Por outro lado, as jovens tendem a ter posturas mais moderadas a respeito de 
várias das pautas caras ao regressismo brasileiro. 
Cotejando o trabalho supracitado com os resultados preliminares de meu 
universo de pesquisa eu arriscaria afirmar que parte dos jovens com os quais 
estabeleci relações e que se declaravam “de direita” podem alterar sua posição, 
transmutá-la para outras perspectivas, ponderar escolhas, voltar atrás, reconhecer 
escolhas e equívocos. As pesquisas de Machado & Scalco supracitadas apontam 
mudanças nas percepções e perspectivas políticas de jovens das periferias de 
Porto Alegre. Estes teriam, segundo as autoras, transitado de uma posição política 
à esquerda do espectro político para posições à direita, notadamente bolsonaristas. 
Talvez estejamos defronte de uma onda passageira a ser compreendida pelas 
ciências humanas. As posições regressivas de parcelas das juventudes brasileiras 
podem estar sinalizando uma resposta às provas (MARTUCELLI, 2007a; 2007b) 
que esses segmentos juvenis vem enfrentando no mundo contemporâneo, cuja 
característica é a centralidade no sujeito como ator de sua experiência à revelia das 
instituições que não conseguem responder aos seus papéis sociais (DUBET, 1994). 
No entanto, é necessário atentar para as particularidades da realidade brasileira. 
Muitos jovens não experimentaram os frutos oriundos das políticas públicas 
desenvolvidas nos governos progressistas. Pelo contrário, seguiram em empregos 
 
precários e mal remunerados e quando cursaram o ensino superior o fizeram em 
instituições que lhes ofertaram um ensino de baixa qualidade que não lhes permitiu 
galgar posições de prestígio na rígida estrutura social brasileira (ALMEIDA, 2014). 

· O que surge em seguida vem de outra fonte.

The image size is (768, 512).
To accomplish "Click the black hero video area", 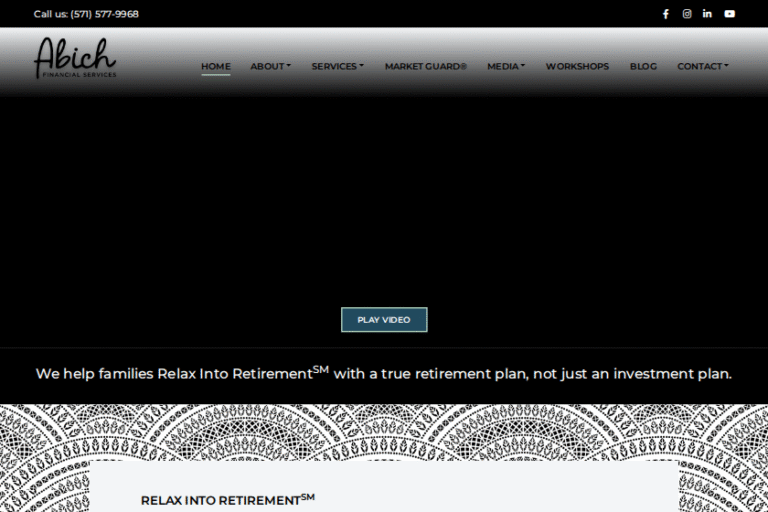I will (384, 200).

Finalizando, acredito que a noção de “deriva” desenvolvida por Matza 
(2014) pode contribuir para o entendimento das percepções e posições políticas 
dos segmentos regressivos das juventudes brasileiras. Ao desenvolver essa noção 
Matza nos aponta para o caráter contingente e transitório das escolhas juvenis em 
relação ao universo das legalidades e da delinquência. Por óbvio os grupos 
políticos regressivos não se filiam, necessariamente, ao universo delinquente. 
Embora alguns grupos encontrem suas referências no mundo das ilegalidades. 
Parece-me promissor, ou pelo menos alentador, que ao nos debruçarmos sobre os 
grupos de jovens conservadores ou regressistas, compreender suas posições e 
percepções políticas como manifestações cambiantes, transitórias e 
contingenciais. Parafraseando WRIGHT MILLS (1975) eu diria que trabalhar com 
os jovens e suas inquietudes e posições políticas exige mais do que imaginação 
sociológica, é imperativo que se tenha esperança.